*** Raw data ***

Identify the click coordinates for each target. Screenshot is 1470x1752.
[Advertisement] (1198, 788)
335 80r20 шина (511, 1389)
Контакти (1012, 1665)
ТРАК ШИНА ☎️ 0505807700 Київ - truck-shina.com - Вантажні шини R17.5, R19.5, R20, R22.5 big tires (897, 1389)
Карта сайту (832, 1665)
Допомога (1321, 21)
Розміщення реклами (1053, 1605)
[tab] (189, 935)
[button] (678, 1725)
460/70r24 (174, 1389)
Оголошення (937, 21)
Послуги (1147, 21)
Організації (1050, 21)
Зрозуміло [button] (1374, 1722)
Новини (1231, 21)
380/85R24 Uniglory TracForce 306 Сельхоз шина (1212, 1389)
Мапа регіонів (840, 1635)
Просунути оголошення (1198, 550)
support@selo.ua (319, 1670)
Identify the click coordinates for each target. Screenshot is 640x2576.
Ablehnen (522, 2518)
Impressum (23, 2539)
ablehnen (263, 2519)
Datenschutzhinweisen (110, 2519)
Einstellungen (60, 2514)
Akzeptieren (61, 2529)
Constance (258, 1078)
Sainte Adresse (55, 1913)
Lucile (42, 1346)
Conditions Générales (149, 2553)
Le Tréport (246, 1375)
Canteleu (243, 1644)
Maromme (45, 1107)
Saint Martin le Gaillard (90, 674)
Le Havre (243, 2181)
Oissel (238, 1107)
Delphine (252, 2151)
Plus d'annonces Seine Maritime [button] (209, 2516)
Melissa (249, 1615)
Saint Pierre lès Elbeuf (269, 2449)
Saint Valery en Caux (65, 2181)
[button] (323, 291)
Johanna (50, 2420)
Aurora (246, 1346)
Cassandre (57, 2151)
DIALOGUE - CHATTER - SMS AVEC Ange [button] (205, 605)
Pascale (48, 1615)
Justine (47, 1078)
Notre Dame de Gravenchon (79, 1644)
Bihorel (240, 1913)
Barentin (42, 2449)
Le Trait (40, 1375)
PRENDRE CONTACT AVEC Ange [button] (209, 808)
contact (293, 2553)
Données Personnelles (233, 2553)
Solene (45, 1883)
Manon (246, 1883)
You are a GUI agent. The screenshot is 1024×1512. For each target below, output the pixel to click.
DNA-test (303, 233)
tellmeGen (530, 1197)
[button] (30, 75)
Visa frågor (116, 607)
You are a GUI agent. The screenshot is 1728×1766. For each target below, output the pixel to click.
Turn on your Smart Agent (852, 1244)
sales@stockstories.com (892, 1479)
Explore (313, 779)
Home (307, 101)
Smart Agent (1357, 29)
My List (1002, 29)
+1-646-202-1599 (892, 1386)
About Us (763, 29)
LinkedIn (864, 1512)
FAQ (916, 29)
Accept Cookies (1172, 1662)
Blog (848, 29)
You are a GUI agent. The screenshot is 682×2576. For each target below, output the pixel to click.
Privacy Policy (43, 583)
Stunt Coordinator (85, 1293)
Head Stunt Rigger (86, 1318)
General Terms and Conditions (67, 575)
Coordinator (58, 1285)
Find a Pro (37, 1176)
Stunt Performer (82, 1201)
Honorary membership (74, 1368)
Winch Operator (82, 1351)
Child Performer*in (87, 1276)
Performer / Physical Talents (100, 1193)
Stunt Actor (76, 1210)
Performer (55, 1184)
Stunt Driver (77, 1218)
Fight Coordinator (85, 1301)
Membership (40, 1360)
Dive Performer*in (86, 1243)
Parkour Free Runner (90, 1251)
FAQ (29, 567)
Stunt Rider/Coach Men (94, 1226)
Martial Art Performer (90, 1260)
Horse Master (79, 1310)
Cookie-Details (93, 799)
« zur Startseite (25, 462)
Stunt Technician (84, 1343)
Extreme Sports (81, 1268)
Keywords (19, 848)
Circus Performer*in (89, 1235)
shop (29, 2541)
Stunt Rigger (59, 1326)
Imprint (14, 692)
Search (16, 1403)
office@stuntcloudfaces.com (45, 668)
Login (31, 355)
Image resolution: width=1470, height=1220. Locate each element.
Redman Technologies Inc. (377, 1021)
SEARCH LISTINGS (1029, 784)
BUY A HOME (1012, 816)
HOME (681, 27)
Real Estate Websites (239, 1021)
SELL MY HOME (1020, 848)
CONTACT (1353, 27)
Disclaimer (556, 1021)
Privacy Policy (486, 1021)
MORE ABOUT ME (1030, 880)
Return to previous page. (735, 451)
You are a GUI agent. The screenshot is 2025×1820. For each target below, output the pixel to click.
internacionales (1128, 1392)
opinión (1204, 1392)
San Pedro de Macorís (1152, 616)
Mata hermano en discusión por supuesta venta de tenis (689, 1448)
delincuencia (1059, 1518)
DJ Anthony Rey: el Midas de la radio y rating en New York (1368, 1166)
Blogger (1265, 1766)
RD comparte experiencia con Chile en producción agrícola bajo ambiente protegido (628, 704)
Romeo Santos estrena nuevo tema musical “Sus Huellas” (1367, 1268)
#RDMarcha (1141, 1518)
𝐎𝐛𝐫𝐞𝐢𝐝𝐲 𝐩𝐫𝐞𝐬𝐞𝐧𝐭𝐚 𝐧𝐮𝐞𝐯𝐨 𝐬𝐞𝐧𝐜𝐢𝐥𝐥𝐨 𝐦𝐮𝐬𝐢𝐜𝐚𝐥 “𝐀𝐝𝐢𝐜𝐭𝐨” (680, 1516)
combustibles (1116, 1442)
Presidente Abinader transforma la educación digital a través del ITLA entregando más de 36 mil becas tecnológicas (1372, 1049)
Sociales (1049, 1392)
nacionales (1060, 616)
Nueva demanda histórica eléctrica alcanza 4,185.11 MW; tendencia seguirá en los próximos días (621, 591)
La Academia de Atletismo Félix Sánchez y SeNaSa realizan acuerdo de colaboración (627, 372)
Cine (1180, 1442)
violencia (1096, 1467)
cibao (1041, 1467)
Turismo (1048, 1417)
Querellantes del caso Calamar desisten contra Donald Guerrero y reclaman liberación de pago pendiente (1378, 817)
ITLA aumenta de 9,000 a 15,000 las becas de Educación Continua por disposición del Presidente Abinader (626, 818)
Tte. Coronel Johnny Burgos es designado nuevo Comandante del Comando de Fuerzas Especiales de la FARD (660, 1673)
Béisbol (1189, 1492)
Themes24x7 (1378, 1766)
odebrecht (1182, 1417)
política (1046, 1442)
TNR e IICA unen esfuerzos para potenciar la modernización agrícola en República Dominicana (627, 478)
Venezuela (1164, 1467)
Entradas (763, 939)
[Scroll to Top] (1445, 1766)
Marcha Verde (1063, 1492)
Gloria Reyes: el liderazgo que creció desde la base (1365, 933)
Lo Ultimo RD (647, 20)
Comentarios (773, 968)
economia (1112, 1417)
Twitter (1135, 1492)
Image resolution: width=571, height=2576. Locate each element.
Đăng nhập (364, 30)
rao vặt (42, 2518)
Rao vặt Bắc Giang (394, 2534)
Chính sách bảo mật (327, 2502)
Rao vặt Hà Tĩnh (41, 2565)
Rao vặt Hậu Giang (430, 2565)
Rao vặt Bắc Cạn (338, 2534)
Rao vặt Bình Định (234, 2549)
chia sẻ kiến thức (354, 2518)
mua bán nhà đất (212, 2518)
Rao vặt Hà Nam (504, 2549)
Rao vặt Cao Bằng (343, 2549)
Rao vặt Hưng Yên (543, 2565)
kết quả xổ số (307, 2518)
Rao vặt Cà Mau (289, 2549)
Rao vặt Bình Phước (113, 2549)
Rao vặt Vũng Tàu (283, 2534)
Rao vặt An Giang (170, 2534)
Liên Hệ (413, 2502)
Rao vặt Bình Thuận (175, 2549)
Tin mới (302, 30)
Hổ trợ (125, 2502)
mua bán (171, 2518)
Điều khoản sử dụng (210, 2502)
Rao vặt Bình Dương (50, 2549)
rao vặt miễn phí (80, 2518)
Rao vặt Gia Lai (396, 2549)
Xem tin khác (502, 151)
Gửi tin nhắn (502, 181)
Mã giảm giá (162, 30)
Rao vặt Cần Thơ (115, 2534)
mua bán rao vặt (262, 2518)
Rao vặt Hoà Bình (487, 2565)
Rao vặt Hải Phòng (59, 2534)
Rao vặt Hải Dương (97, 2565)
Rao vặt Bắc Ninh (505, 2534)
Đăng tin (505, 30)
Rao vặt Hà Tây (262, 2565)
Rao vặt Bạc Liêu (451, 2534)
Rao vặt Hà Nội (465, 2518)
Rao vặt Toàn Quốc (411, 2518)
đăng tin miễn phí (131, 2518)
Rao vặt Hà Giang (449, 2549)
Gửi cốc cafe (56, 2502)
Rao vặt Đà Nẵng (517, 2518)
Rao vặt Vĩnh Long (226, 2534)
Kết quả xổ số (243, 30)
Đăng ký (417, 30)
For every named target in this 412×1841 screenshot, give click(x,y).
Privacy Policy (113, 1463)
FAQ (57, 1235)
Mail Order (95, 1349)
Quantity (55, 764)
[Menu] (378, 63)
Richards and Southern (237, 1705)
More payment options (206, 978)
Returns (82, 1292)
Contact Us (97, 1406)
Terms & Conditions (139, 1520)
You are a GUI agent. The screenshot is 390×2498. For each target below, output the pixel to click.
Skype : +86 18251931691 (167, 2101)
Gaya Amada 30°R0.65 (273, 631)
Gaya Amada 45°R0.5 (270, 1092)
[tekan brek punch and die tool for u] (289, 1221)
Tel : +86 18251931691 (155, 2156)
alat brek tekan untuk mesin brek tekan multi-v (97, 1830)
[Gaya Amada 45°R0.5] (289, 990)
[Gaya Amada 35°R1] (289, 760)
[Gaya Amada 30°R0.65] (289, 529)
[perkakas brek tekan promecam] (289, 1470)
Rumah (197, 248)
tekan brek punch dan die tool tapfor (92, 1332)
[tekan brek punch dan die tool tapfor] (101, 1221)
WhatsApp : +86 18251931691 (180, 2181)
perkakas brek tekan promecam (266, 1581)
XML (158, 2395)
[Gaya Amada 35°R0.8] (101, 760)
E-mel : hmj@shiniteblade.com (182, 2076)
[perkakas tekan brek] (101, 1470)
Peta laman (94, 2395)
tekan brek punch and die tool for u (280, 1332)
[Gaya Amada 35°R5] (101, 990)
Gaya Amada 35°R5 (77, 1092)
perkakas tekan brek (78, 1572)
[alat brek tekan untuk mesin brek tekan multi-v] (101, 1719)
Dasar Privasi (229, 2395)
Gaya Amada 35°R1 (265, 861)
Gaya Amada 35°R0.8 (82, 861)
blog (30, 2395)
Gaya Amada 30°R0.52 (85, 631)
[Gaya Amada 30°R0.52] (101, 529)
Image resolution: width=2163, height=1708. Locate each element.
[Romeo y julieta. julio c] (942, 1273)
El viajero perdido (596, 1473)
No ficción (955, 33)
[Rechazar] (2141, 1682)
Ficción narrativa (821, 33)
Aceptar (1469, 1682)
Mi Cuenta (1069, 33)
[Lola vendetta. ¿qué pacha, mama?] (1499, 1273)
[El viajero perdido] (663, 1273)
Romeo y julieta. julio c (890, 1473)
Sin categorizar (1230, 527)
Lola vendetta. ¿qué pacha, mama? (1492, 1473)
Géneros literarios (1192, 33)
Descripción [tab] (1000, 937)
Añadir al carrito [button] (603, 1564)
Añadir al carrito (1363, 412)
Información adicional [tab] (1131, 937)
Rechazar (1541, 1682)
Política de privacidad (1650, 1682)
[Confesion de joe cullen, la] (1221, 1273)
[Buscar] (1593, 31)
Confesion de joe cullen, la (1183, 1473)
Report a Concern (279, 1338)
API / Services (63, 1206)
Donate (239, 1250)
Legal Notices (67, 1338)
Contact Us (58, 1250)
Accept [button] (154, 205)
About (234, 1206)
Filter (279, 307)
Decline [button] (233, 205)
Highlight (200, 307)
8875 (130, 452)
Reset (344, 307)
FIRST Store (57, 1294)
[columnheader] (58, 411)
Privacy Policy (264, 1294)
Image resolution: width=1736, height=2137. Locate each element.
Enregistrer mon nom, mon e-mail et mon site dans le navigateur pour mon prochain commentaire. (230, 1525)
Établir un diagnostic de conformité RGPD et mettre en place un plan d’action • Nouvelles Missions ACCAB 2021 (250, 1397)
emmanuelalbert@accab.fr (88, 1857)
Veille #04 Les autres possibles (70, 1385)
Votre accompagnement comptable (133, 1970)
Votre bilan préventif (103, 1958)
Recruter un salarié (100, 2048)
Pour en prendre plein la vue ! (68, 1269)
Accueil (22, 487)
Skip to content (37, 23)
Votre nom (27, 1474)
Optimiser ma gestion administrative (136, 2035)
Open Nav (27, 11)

***

● **Task directions**
If a line of the data holds the string "Policy", list it.

● **Expected output**
Privacy Policy (43, 583)
Privacy Policy (486, 1021)
Privacy Policy (113, 1463)
Privacy Policy (264, 1294)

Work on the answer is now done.